The descriptions in the 19c reference manual for these columns are as follows:

  • maxquerylen – Identifies the length of the longest query (in seconds) executed in the instance during the period. You can use this statistic to estimate the proper setting of the UNDO_RETENTION initialization parameter. The length of a query is measured from the cursor open time to the last fetch/execute time of the cursor. Only the length of those cursors that have been fetched/executed during the period are reflected in the view.
  • maxqueryid – SQL identifier of the longest running SQL statement in the period

It would be hard to misunderstand the meaning of the second column: if the first column tells us that Oracle has spotted a “longest query” then the second column gives us the sql_id so we can check v$sql to find out what it was. But what sort of queries are going to show up as the longest query in the interval?

Here’s an example from a few hours of a nearly idle instance, querying the begin and end times (formatted to show just day of month + time), with the two critical columns,

        begin_time, end_time, maxquerylen, maxqueryid
order by

--------------- ----------- ----------- -------------
04 10:50:18	04 11:00:18	      0
04 11:00:18	04 11:10:18	    356 f3yfg50ga0r8n
04 11:10:18	04 11:20:18	    883 25u1mbkcr9rnu
04 11:20:18	04 11:30:18	   1486 25u1mbkcr9rnu
04 11:30:18	04 11:40:18	   2090 25u1mbkcr9rnu
04 11:40:18	04 11:50:18	      0
04 11:50:18	04 12:00:18	   3299 25u1mbkcr9rnu
04 12:00:18	04 12:10:18	   3903 25u1mbkcr9rnu
04 12:10:18	04 12:20:18	   4507 25u1mbkcr9rnu
04 12:20:18	04 12:30:18	      0
04 12:30:18	04 12:40:18	      0
04 12:40:18	04 12:50:18	      0
04 12:50:18	04 13:00:18	      0
04 13:00:18	04 13:10:18	      0
04 13:10:18	04 13:20:18	      0
04 13:20:18	04 13:30:18	      0
04 13:30:18	04 13:37:27	   9035 25u1mbkcr9rnu

173 rows selected.

Notice, particularly, that the SQL_ID 25u1mbkcr9rnu disappears from the 11:40 interval, then re-appears at 11:50, then disappears again from 12:20 through 13:20 (lunchtime), then reappears again at 13:30. And when it reappears after an absence the query length has increased in a way that’s consistent with the gap. So it looks as if the query wasn’t running during the gap, but turns out to have been running after the gap ended. (Is this a Quantum query – does it only run if you’re looking at it?)

The explanation is in the detail of the definition: “from the cursor open time to the last fetch/execute time”. From an SQL*Plus session I “set pause on” then executed the query “select * from all_objects” and hit return a few times to get a few pages of output. Then, spread over the next couple of hours, I hit return a few more times to get a few more pages of output. Each time I hit return my session does another fetch call, and the code behind v$undostat notices that my query is still active.

● Excerpted records:

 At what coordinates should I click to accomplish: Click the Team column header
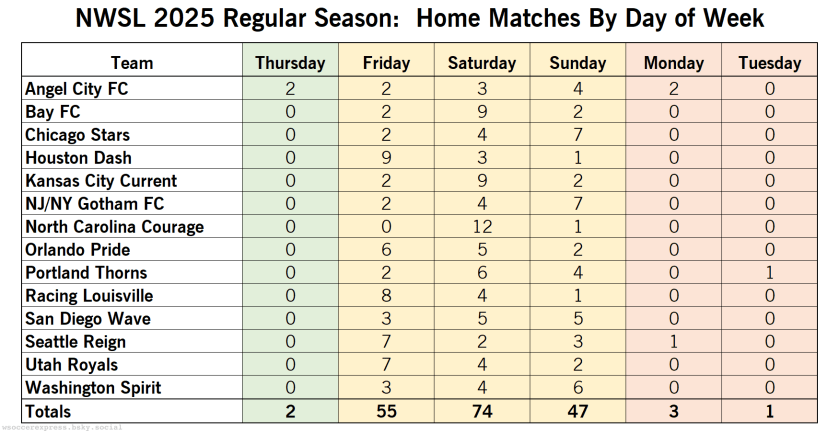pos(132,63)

...

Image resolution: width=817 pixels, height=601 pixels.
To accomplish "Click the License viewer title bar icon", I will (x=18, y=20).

● Task brief:
Answer these from the excerpt on Oracle undo statistics.
(a) Between which two points is the length of a query measured?
(b) What query did the author run in SQL*Plus after "set pause on"?
(c) What maxquerylen value is shown for the interval ending at 13:37:27?

● Full solution:
(a) From the cursor open time to the last fetch/execute time of the cursor.
(b) select * from all_objects
(c) 9035